There are many similarities between forex and virtual currency markets. The most obvious is that both markets are based on “currencies,” although it is debatable if the two are equivalent. In addition, both markets entail complex structures and are decentralized by nature. Lastly, many virtual currencies not only emulate fiat currency in their utility, but also have digital and social economies that have effects on the pricing, similar those of fiat currencies.
While the forex markets have been maturing since the 1970s, virtual currencies have only been in existence since 2009. Their origin and rise to prominence have been purely through trading, with very little use outside of financial markets. As such, the value of virtual currencies has been primarily speculative and based on the short and long term investments as well as volatility trading.

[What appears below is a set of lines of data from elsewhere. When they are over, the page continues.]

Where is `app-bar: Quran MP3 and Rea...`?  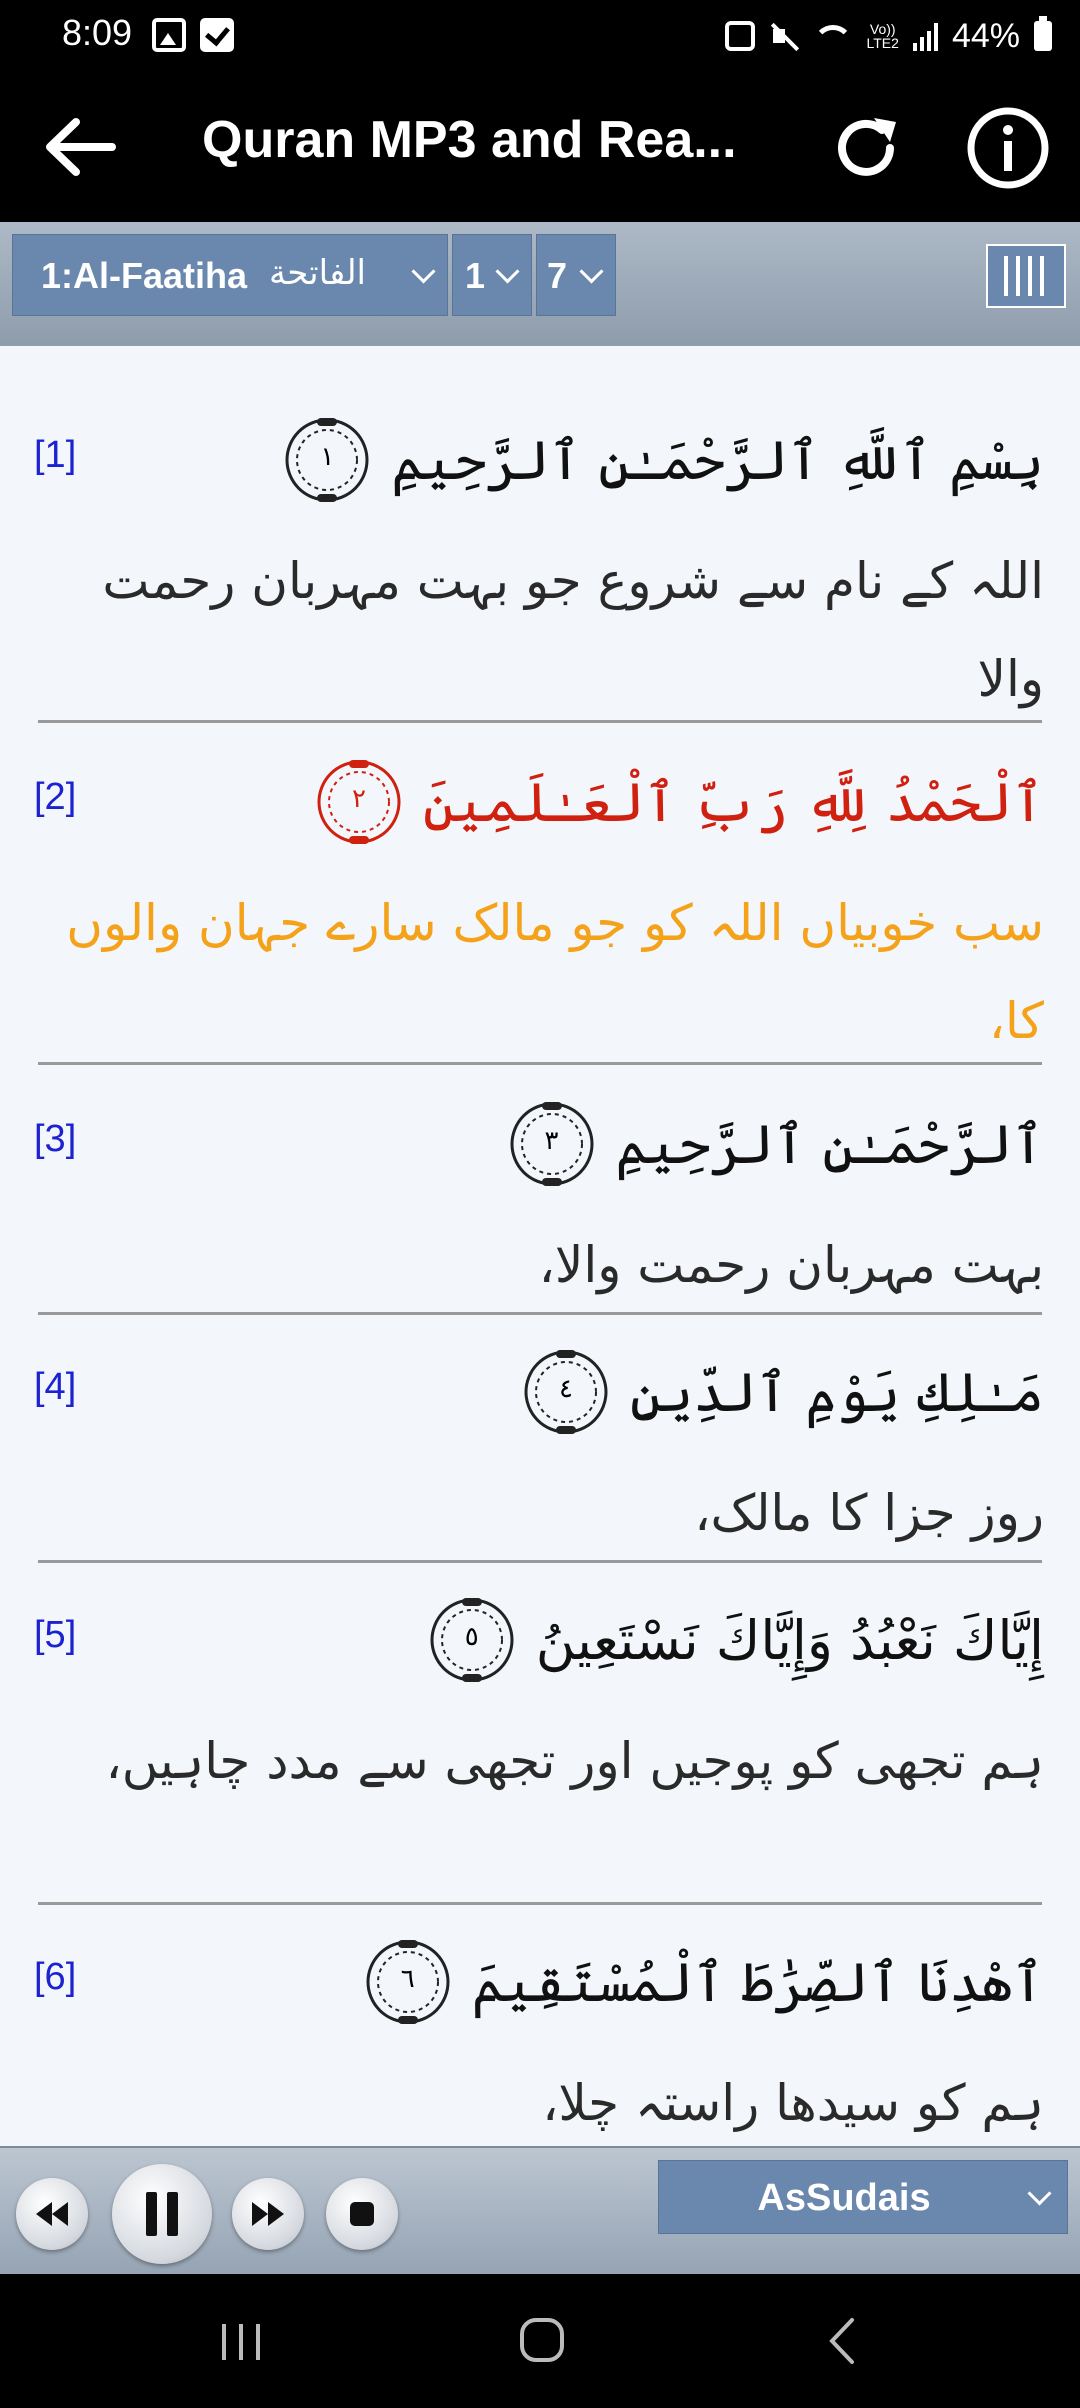
app-bar: Quran MP3 and Rea... is located at coordinates (540, 147).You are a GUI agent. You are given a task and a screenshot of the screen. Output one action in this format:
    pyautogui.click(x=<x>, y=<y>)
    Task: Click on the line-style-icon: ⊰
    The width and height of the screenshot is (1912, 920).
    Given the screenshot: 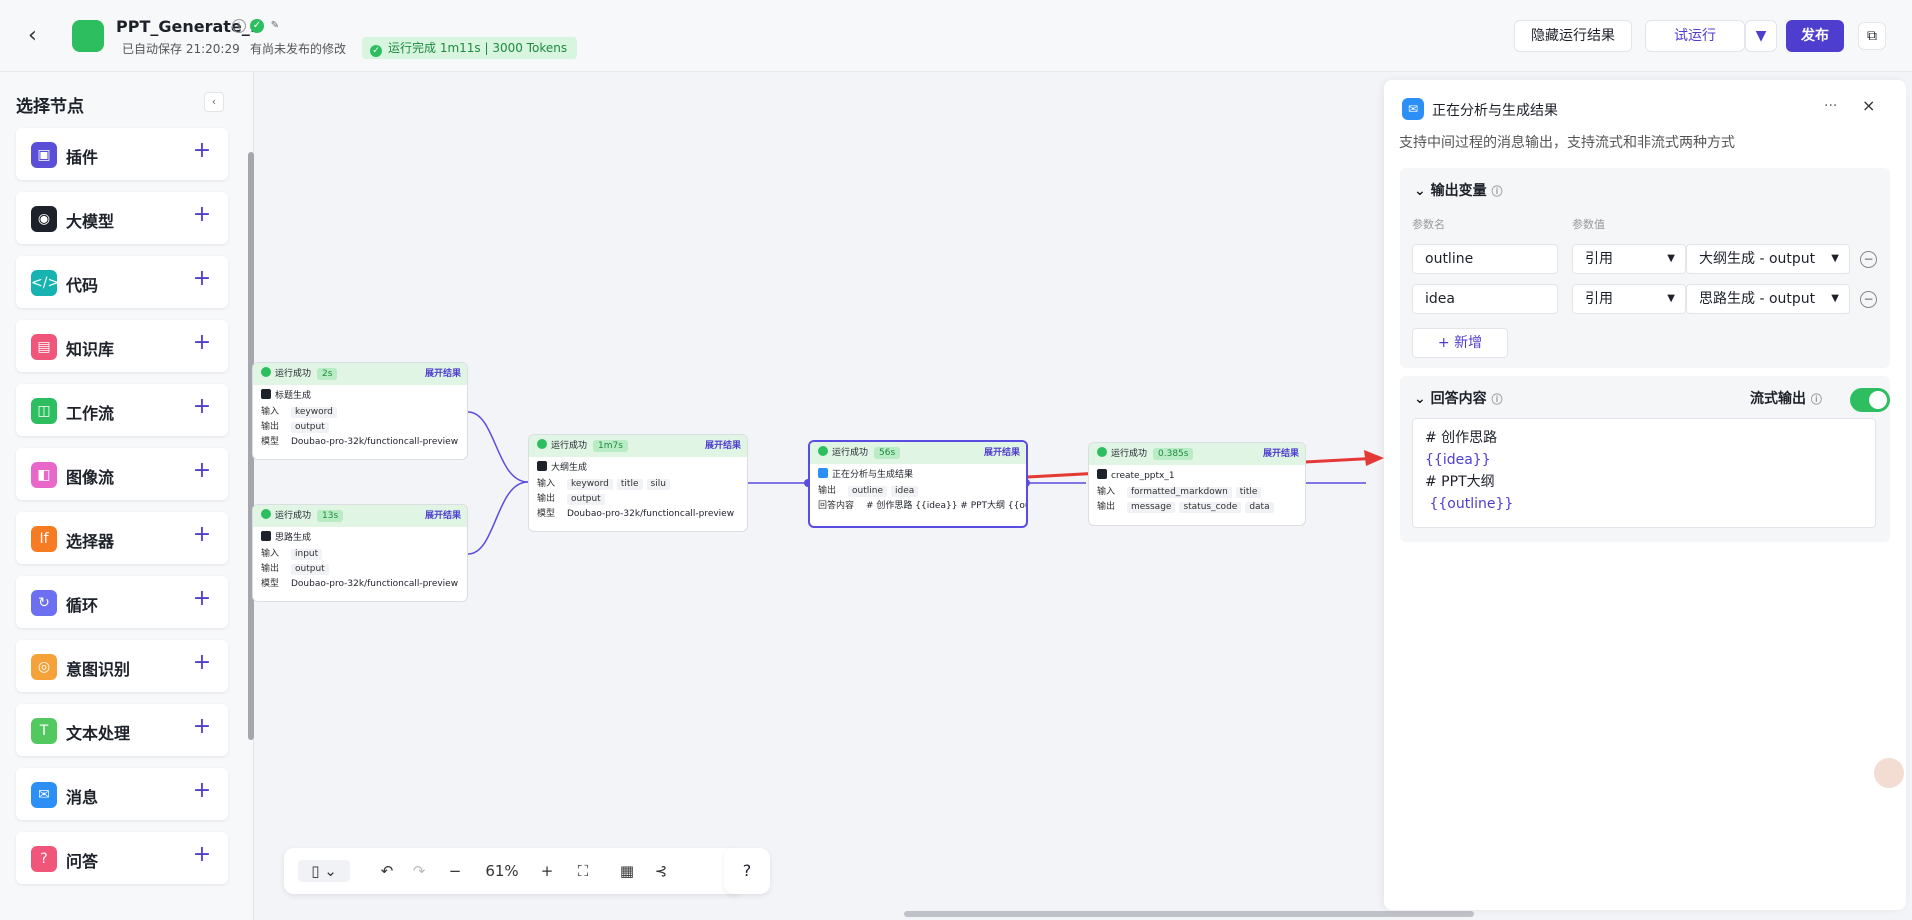 What is the action you would take?
    pyautogui.click(x=661, y=871)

The traditional on and off ramps from fiat currencies to the virtual world have been either through retail aggregators, in the form of “cryptocurrency exchanges”, or through OTC trades and brokers. Until recently, regulation has stopped banks from participating, but that has started to change with many banks setting up trading desks and accepting deposits. This opens the doors to dual-purpose banks that act as dealers in the forex markets, but also dealers in virtual currencies.
While foreign currency markets are separated into inter-dealer and customer service networks, virtual currencies are separated into fiat and virtual domains. Virtual currencies only exist within the virtual domain, while fiat currencies flow primarily between three different actors - retail aggregators, OTC dealers, and more recently bank platforms. Retail aggregators consist of virtual currency exchanges where retail trades occur, whereas larger trades take place through OTC desks given their better tolerance for slippage risk common to illiquid markets. Bank platforms are emerging as regulators begin to authorize the first “crypto-banks” to be licensed.
Within the virtual domain, flows are highly interconnected between all parties with permissionless access to decentralized exchanges as well as other platforms. The network effects created by this interconnectedness is the primary advantage. Volatility, regulations, lack of infrastructure, and limited on-ramps from fiat currency are restricting virtual currencies from being used as the mainstream payment vehicle. The primary on-ramps are through retail aggregators as well as OTC desks managed by the same retail aggregators.